Beyond St. Mary’s and St. Michael’s successful unionization efforts, the NLRB must also consider Manhattan College an easy target. Theology professor Joseph Fahey was one of the signers of a Catholics for Choice abortion-rights ad placed in the New York Times back in 1984; Judith Plaskow, a Manhattan College professor of religious studies, argued in a book that “heterosexism is the fundamentally religious endorsed form of oppression.” Neither support Catholic teachings on life and marriage. 

Seattle University will have similar problems if the NLRB applies its new standard of determining a school’s religious identity—and those problems begin at the top. Isiaah Crawford, the provost, is the highest-ranking academic officer at the university; in 2001 he contributed a chapter to the book Sexual Diversity and Catholicism: Toward the Development of Moral Theology. His chapter, which was critical of Catholic teachings on homosexuality, was entitled “Informing the Debate on Homosexuality: The Behavioral Science and the Church.” It may be difficult for Crawford to maintain his position that federal interference will threaten the religious character of Seattle University when he has already spent much of his career at Seattle University publicly criticizing Catholic moral teachings on homosexuality.

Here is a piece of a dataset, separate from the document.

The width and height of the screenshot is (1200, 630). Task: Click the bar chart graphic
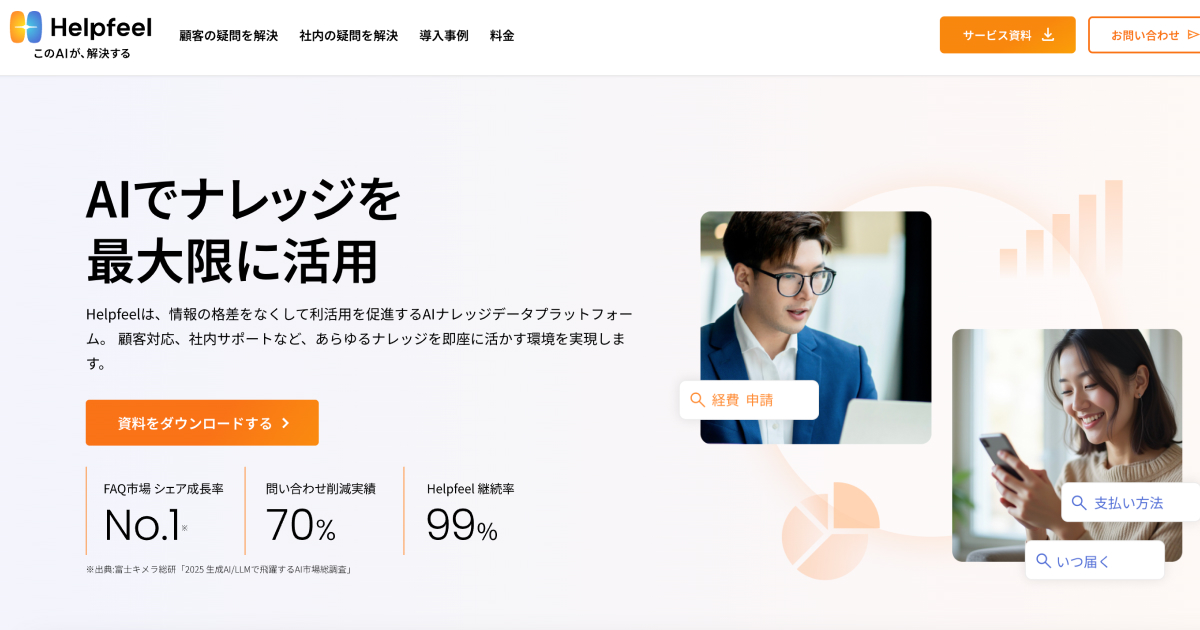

Crawford is joined by several Seattle professors in his criticisms. In 2000, Seattle University philosophy professors Daniel Dombrowski and Robert Deltete published A Brief, Liberal, Catholic Defense of Abortion, in which they argued that “performing an abortion on a non-sentient fetus is like removing plant life.” For Dombrowski and Deltete, “a fetus becomes a human being in a moral sense of the term at the same approximate point when it acquires the ability to survive outside the womb.” In 2010, Seattle University’s Professor Jodi O’Brien, a lesbian whose research has included an examination of vignettes on gay and lesbian sex, was a candidate for the position of Dean of Arts and Sciences at Marquette University—until it was revealed that she had disparaged Catholic teachings on marriage, sexuality, and the family in published articles. The Milwaukee Journal Sentinel reported that “O’Brien’s sexual orientation was not a factor in the decision to pull the job offer”; a Marquette spokesperson pointed to some of O’Brien’s published works “relating to Catholic mission and identity” as the “issue.”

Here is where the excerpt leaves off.